TASK OBJECTIVE: Would you please repeat, word for word, only the lines from the one holding "Instruction: Click the" through the one holding "Task: Open the aliforoghi1" in the material below, without the pictures?

MATERIAL PROVIDED:
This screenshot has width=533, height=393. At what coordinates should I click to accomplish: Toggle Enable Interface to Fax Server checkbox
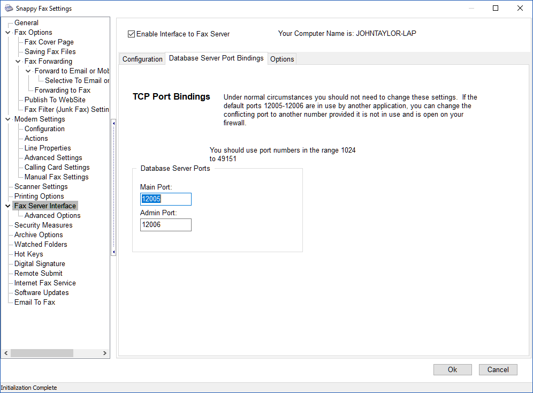pos(131,34)
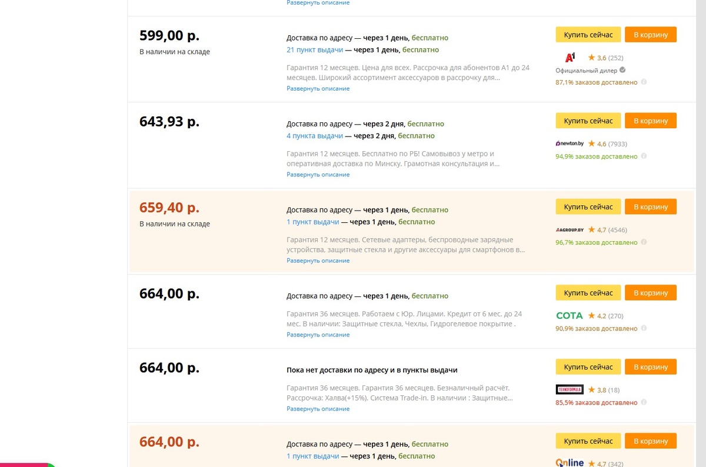
Task: Open the 21 пункт выдачи link
Action: tap(314, 50)
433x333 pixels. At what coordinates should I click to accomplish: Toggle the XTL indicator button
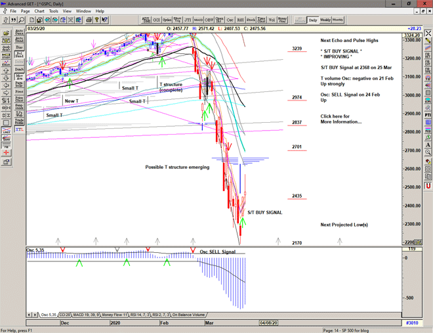click(19, 130)
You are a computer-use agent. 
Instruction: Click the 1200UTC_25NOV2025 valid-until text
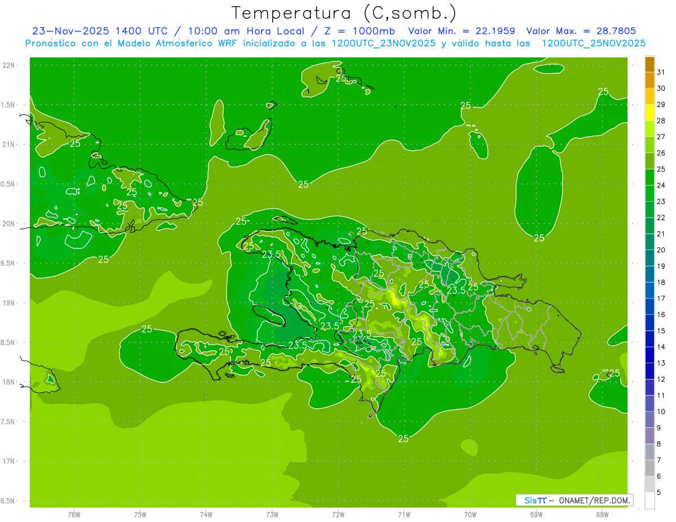[x=594, y=43]
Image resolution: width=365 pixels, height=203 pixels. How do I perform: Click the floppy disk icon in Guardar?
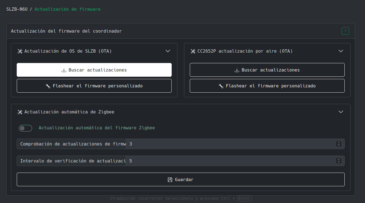[170, 180]
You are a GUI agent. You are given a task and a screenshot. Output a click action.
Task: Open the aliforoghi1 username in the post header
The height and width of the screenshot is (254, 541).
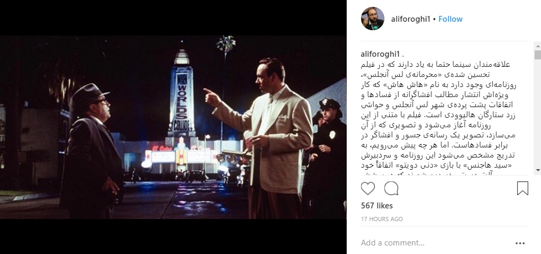pyautogui.click(x=410, y=19)
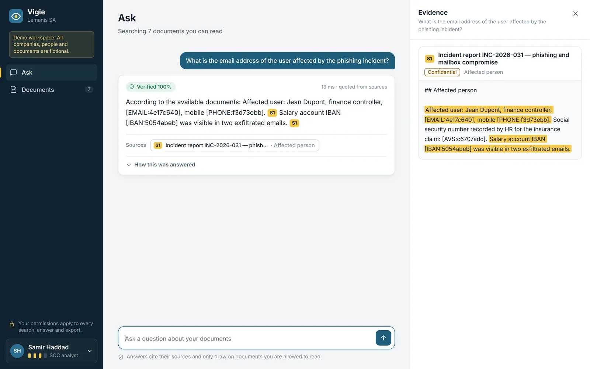Click the Vigie eye logo icon

click(x=16, y=16)
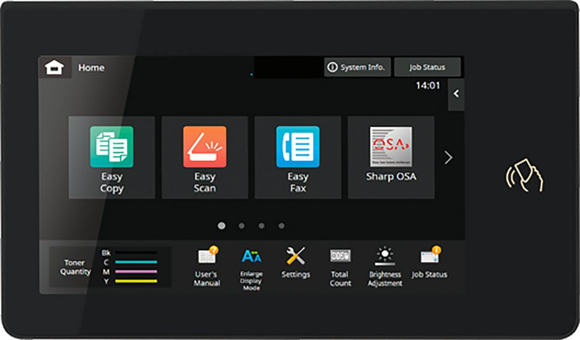The height and width of the screenshot is (340, 580).
Task: Click the top Job Status button
Action: (427, 67)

REPLY TO THE TASK:
Instruction: Click the 1200UTC_25NOV2025 valid-until text
[x=594, y=43]
Image resolution: width=365 pixels, height=203 pixels. How do I perform: Click the floppy disk icon in Guardar?
[170, 180]
You are a GUI agent. You are given a task and a screenshot. Output a click action.
Task: Open the aliforoghi1 username in the post header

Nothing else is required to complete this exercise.